What is being asked:
With the pictures omitted, transcribe each line below exactly as it is.

Extracted records:
□ □ □
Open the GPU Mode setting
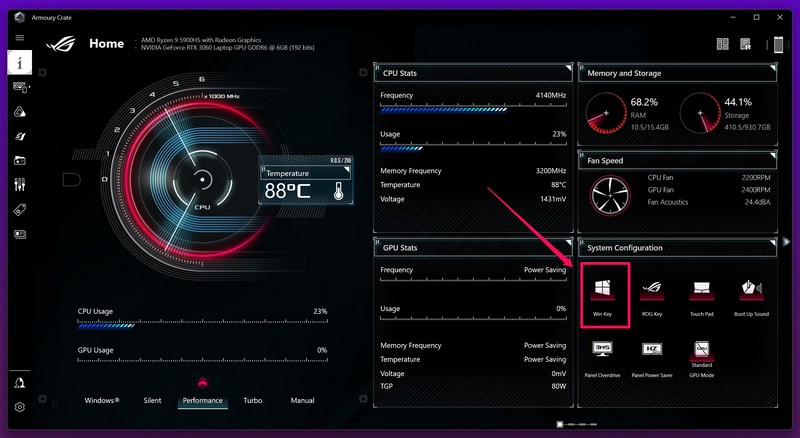Screen dimensions: 800x438 click(x=701, y=353)
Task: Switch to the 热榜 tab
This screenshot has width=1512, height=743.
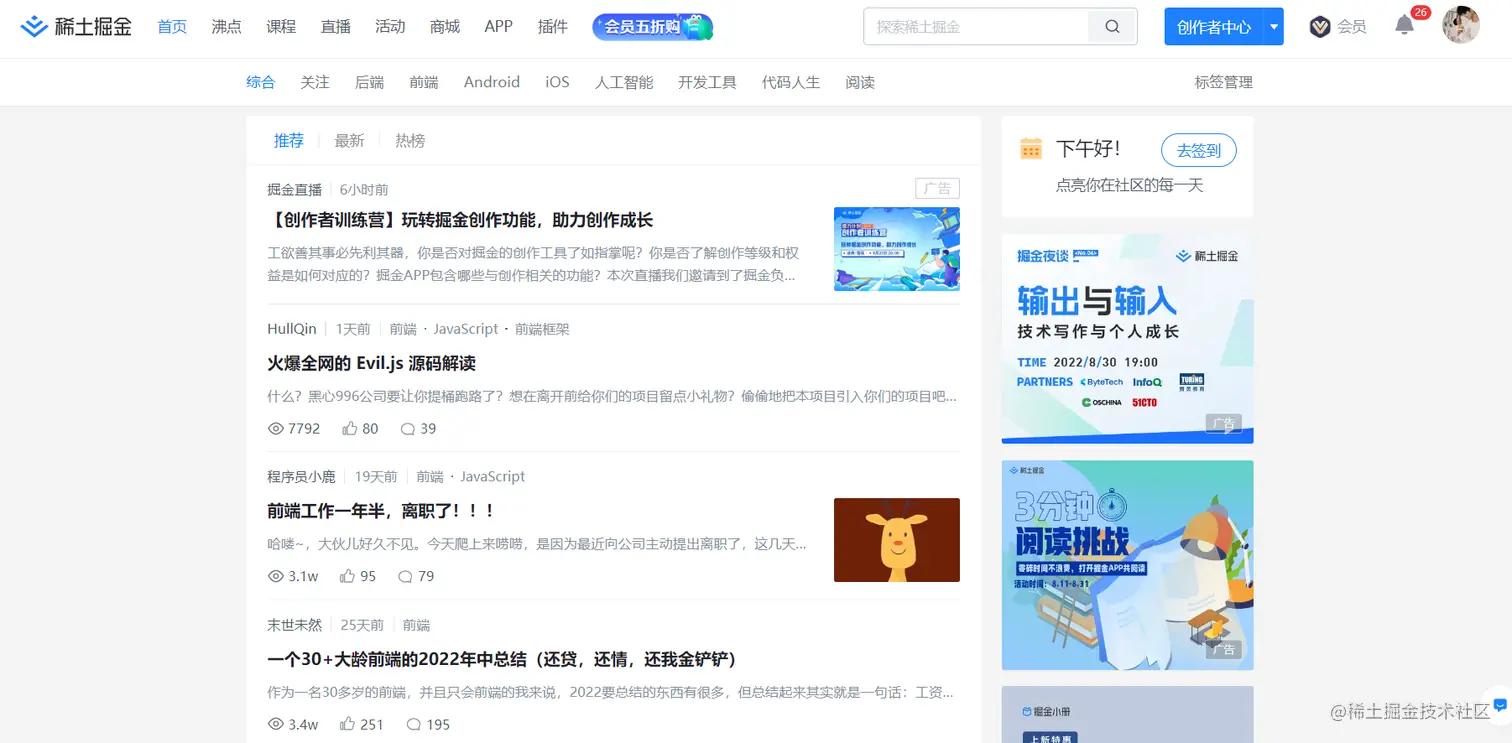Action: pyautogui.click(x=409, y=140)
□ □ □
Response to the task:
Open the GPU Mode setting
Screen dimensions: 800x438 click(x=701, y=353)
Task: Switch to the 热榜 tab
This screenshot has width=1512, height=743.
Action: pyautogui.click(x=409, y=140)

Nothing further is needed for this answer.